National Grid recently developed Consumer Building Blocks under NIA2_NGESO026 in conjunction with ERM (Element Energy), leading to publication at LSOA-level of domestic and non-domestic archetypes. These offer opportunities to DNOs to bring greater commonality across the transmission and distribution load models and to incorporate modelling improvements related to domestic and non-domestic responses to flexibility, efficiency, and LCTs. However, to adapt the non-domestic archetypes for DNO use requires incorporation of DNO specific services and considerations, and of the constraints faced by businesses in rural and urban settings. Work is also needed to develop methodologies that add regionality into the domestic archetypes by considering (for example) disposable household incomes, as the NG archetypes include uncontextualised data on household incomes.
Benefits
The guidance produced by this project could facilitate improved regional understandings of future low carbon technology deployment, which becomes increasingly important as DNOs become DSOs, and the way in which individuals and businesses engage with energy use shifts.
Learnings
Outcomes
The CBB archetypes usefully augment current DFES processes by bringing new information to the task of quantifying the effect of LCT uptake on the power system. They do not incorporate the depth of understanding that has been developed over many years of DFES development, but do provide a powerful, nationally consistent basis for disaggregating domestic low carbon technology (LCT) uptake projections produced as part of DFES to high spatial resolution, such as LSOA level.
Similar demographics in different areas of GB generate different levels of engagement with the net zero transition, and application of the archetypes to disaggregation of LCT uptake is improved by using regionally specific weights. This highlights the need for accurate reflection of regional specifics in the future planning of the energy system.
The non-domestic CBB archetypes do not as predict LCT uptake as well as their domestic counterparts. This likely has multiple causes:
- non-domestic LCT uptake is in its early stages, with less than 10% of the expected 2050 LCT uptake currently installed
- the installation data are not as high-quality as in the domestic case
- data on non-domestic businesses and premises is much sparser than data on household energy usage and demographics given the commercial sensitivity of some business data
However, there are regional patterns in the LCT uptake data which regression models do not systematically explain; both temporally – with domestic and non-domestic uptake following similar trends – and spatially. Again, this suggests the role of local expertise is likely to be important in planning for the impact of non-domestic LCT uptake in the net zero transition.

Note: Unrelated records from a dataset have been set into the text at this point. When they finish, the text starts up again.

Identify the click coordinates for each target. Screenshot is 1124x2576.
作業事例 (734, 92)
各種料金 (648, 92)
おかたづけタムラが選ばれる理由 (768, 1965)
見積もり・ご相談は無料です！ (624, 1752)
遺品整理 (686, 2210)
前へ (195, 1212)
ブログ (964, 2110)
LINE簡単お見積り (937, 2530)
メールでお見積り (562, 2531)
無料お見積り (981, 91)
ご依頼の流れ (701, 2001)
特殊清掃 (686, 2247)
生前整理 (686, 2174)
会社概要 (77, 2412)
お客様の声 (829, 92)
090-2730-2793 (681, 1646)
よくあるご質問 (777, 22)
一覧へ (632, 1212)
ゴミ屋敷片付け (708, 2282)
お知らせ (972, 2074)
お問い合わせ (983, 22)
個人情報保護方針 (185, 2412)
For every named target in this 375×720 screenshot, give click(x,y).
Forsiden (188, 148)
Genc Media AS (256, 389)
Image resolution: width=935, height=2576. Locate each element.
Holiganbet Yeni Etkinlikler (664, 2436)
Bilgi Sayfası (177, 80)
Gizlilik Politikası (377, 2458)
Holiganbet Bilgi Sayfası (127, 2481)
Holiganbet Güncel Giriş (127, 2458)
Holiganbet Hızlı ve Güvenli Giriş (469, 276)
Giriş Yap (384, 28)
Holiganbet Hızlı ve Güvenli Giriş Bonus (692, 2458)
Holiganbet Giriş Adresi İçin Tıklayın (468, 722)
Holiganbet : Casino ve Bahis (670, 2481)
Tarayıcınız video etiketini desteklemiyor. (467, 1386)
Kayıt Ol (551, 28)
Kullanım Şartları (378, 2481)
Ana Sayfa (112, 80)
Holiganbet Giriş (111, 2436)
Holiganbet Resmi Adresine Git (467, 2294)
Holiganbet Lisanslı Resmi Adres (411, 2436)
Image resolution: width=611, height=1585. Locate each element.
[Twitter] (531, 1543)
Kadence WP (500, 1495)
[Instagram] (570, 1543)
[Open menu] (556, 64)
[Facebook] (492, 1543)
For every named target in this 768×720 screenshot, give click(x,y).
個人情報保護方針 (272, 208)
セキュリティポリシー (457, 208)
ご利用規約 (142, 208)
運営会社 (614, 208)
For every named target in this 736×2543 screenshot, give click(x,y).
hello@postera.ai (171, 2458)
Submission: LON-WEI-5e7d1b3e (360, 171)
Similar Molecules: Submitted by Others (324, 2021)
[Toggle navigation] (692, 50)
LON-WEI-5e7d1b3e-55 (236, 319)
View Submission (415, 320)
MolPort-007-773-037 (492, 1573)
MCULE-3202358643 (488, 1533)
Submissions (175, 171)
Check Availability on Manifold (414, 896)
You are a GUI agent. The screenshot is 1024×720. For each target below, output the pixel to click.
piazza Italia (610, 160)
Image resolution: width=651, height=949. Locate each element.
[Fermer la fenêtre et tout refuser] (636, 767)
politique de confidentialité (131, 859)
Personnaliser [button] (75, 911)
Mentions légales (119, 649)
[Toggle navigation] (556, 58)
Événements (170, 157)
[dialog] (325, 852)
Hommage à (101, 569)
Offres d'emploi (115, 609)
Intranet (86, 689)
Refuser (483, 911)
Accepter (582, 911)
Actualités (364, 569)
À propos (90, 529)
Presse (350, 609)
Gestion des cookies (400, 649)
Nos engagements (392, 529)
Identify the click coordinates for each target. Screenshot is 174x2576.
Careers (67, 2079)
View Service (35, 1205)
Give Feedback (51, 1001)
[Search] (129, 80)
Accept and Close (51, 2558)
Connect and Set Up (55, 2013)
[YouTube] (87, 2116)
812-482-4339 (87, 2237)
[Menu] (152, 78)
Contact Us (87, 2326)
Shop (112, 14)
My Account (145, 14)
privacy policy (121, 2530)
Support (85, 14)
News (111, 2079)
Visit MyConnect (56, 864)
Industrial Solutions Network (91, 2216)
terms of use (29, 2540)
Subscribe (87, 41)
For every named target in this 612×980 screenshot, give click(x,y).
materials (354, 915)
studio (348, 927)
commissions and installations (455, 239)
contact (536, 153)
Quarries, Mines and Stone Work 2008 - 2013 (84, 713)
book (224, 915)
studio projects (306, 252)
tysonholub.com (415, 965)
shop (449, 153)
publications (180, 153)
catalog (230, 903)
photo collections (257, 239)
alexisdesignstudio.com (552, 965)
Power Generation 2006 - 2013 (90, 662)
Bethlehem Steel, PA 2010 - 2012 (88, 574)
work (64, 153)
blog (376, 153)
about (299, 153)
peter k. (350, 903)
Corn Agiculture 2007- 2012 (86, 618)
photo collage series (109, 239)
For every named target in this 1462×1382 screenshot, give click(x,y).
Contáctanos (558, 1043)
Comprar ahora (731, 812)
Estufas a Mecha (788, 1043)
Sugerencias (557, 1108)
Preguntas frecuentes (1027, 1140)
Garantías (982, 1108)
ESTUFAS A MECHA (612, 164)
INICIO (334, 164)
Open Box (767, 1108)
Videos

A linear model trained on the CBB archetypes can improve the geospatial LCT allocation that forms part of each GB DNOs DFES processes. In implementation, each DNO will need to assess how to integrate the post-processing step with their current DFES processes, and to validate and quantify the benefit.
Future strategic energy system modelling should incorporate as much local understanding and specificity as possible. QC of the non-domestic LCT uptake data is needed. Difficulties in fitting uptake data to the CBB archetypes in the non-domestic – relative to the domestic – case are partially explained by data quality, and the MCS and RHI/FiT datasets do not agree on HP and PV uptake respectively.
A quantitative validation and model fitting of the non-domestic CBB archetypes should be carried out on high quality non-domestic installation data once LCT uptake moves into the early-adopters phase. The non-domestic archetypes may better predict LCT uptake were the analysis re-run when uptake levels are higher, using a quality-controlled dataset of non-domestic LCT uptake.
Lessons Learnt
A steering group was set up for the project, which affirmed that we were on the right track and that other DNOs saw the potential for this learning. Setting this up ahead of time would have been more beneficial and shall be considered for future projects.